SHI JIANXUN: Closer look reveals trade surplus with US exaggerated
In its recent report on the foreign exchange policies of the United States’ major trade partners, the US Treasury Department stated that the six economies on its monitoring list have not achieved unfair trade advantages through currency manipulation.
China constitutes a sizable share of the overall US trade deficit, according to the report, but it has no material current account surplus, and there is no evidence of persistent one-sided intervention in the foreign exchange market.
The statistics show that China has a significant goods trade surplus with the United States, which is mainly attributed to the lack of balance in the US economy and its discriminatory trade policies rather than unilateral Chinese trade practices.
First, the United States relies on trade to meet domestic demand, which is the source of its deficit with China. It is not a matter of bilateral trade. Instead, an imbalanced economy is to blame.

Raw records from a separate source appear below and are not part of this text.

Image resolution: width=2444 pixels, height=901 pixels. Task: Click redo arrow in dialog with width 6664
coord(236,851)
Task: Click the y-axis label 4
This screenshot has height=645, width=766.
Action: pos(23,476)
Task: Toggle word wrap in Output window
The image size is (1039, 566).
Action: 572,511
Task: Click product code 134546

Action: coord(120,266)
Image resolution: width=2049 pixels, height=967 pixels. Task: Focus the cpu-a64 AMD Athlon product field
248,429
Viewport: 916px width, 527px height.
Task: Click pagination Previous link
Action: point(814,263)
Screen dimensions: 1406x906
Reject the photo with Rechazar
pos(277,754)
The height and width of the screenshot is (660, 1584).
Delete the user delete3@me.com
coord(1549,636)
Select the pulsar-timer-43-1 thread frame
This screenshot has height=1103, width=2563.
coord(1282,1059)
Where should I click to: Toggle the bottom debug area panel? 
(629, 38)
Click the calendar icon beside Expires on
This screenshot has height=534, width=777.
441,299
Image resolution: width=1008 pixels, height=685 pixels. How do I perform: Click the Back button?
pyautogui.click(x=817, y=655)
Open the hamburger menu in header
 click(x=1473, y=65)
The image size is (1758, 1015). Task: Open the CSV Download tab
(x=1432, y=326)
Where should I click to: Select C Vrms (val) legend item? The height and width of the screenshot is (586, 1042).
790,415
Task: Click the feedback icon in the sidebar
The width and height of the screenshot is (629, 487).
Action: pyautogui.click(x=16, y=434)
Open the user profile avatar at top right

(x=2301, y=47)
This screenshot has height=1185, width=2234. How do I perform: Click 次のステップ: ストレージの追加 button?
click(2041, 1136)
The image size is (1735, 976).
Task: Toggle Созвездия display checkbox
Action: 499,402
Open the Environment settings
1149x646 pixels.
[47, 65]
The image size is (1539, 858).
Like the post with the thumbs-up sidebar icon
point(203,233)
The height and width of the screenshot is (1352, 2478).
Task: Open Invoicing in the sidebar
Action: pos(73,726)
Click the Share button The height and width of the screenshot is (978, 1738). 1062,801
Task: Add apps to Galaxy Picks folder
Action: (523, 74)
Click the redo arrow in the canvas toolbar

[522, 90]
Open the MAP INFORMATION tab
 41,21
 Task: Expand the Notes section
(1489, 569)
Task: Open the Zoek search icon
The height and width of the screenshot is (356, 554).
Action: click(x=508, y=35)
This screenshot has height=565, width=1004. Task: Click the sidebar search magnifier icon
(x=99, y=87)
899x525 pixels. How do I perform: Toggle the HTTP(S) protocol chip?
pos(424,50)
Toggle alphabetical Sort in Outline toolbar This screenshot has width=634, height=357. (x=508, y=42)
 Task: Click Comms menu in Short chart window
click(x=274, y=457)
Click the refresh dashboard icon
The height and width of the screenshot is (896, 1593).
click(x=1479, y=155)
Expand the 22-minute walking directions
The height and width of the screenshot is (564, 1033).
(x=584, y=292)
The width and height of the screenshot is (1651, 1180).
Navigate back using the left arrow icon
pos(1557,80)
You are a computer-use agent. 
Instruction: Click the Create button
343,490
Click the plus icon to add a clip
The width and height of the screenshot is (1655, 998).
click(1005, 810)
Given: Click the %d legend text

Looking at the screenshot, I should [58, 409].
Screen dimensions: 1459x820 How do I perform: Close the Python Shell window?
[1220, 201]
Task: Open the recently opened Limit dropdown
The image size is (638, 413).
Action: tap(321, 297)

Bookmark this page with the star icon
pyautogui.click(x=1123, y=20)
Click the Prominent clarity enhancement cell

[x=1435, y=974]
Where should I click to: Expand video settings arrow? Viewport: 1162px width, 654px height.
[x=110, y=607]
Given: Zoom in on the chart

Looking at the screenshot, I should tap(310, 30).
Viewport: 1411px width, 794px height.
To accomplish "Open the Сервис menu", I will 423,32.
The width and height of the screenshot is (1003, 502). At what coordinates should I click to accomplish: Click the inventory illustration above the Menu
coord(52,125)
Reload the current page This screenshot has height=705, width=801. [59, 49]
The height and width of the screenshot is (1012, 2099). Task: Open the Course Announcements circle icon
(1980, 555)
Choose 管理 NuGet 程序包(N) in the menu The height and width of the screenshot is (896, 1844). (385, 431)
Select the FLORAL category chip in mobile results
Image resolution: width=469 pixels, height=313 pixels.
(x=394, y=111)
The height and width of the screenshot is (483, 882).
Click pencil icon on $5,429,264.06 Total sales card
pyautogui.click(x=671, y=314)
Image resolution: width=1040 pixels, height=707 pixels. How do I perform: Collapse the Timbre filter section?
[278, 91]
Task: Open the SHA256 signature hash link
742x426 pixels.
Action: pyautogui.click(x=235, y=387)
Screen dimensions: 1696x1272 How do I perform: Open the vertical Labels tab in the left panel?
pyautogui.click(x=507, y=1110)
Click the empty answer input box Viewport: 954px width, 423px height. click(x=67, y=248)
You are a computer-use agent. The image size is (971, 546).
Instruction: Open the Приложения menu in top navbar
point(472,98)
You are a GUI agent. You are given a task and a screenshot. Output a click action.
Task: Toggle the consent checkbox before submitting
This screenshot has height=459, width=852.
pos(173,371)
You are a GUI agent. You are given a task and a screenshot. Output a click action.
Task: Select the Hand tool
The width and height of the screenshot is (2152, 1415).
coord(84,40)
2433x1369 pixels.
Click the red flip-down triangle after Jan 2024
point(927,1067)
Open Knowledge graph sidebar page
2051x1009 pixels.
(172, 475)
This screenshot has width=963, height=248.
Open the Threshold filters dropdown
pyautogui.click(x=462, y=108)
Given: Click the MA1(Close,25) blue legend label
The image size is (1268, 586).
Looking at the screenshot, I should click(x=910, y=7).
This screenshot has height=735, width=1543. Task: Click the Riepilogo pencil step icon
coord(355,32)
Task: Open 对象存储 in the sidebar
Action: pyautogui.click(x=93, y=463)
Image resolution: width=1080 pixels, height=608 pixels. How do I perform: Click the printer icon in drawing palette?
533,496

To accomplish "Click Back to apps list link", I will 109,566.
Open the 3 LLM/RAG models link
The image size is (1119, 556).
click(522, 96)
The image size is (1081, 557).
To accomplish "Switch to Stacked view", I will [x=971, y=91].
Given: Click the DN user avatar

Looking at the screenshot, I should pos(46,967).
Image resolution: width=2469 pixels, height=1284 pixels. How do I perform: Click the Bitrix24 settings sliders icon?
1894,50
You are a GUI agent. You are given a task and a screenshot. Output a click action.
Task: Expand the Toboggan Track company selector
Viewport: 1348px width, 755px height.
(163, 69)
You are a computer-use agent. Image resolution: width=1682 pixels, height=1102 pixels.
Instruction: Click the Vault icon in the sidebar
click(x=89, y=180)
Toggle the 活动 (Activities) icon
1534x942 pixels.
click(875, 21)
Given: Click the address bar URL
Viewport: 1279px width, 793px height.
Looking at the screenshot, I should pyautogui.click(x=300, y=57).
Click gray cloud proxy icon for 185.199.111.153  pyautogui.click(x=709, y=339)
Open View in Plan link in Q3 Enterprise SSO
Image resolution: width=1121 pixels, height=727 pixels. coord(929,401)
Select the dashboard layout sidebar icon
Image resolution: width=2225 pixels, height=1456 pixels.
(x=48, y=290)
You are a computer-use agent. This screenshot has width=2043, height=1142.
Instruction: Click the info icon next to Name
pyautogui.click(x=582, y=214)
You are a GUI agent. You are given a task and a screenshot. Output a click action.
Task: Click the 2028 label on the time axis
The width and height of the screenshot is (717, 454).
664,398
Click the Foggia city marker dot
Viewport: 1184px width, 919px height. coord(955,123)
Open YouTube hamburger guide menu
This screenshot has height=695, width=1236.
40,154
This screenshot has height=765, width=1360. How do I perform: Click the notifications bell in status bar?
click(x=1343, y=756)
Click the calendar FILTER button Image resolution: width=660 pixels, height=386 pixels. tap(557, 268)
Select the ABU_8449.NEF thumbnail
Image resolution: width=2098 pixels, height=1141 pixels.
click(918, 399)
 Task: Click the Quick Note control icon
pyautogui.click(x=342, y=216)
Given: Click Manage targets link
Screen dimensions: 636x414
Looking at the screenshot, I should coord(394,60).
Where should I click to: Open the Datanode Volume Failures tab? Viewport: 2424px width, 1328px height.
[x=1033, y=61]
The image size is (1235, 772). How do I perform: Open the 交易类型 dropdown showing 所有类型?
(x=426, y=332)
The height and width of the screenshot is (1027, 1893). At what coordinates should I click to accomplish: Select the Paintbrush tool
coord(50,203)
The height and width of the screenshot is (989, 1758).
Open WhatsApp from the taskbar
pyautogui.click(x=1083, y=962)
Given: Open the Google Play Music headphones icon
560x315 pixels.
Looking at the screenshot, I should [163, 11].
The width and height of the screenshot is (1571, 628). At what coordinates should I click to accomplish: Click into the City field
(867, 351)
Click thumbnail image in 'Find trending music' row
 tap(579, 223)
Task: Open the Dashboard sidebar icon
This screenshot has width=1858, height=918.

The overall trade deficit will remain high if the country stops importing Chinese goods or expands imports from other countries. Because Chinese exports are competitive in terms of quality and price, such actions would mean higher spending on imports, and the costs would be passed on to consumers and manufacturers. The United States needs to rebalance domestic supply and demand if it intends to eliminate the large trade deficit.
Also, American companies who have manufacturing bases in China greatly contribute to the goods trade surplus. Processing, which is mainly funded by foreign capital, accounts for more than half of China’s international trade, and it accounts for 70 percent of bilateral trade between China and the United States. According to WTO statistics, 40 percent of China’s exports of manufacturing goods to the United States are intermediate products that are produced in other countries and transported to China for further processing.
A study by Oxford University estimated that the US trade deficit with China would shrink by half if intermediate products of this kind were excluded from calculation, making it roughly on par with the deficit between the United States and the European Union.
The true picture of American trade can be distorted by the global supply chain of multinationals. Trade statistics can record the importer of a final product while obscuring the trade volume of intermediate products and the biggest winner in the global supply chain.
The bilateral imbalance also results from restrictions that prevent the country from exporting high-tech products to China. Technology is a comparative advantage of the United States, but it is hard to make full use of the advantage if the country bars the export of advanced technology for reasons of national security. American restrictions also undermine the trade balance and limit the access of American companies to the massive Chinese market.
Artificial intervention, restriction and protection block the healthy development of a global trade balance. To increase exports, the United States needs to abandon the Cold War mentality and remove export restrictions to selected countries. The trade structures of China and the United States are more complementary than competitive.
The two sides should insightfully analyze the trade imbalance based on respect and honesty, thus seeking mutual benefit together. Instead of adopting various protective trade measures, it is better for the United States to make full use of its comparative advantage by expanding exports of high-tech products to China, which is the right path for a more balanced trade relationship between the two countries.
Shi Jianxun is director of the Research Center for Finance and Economics at Tongji University.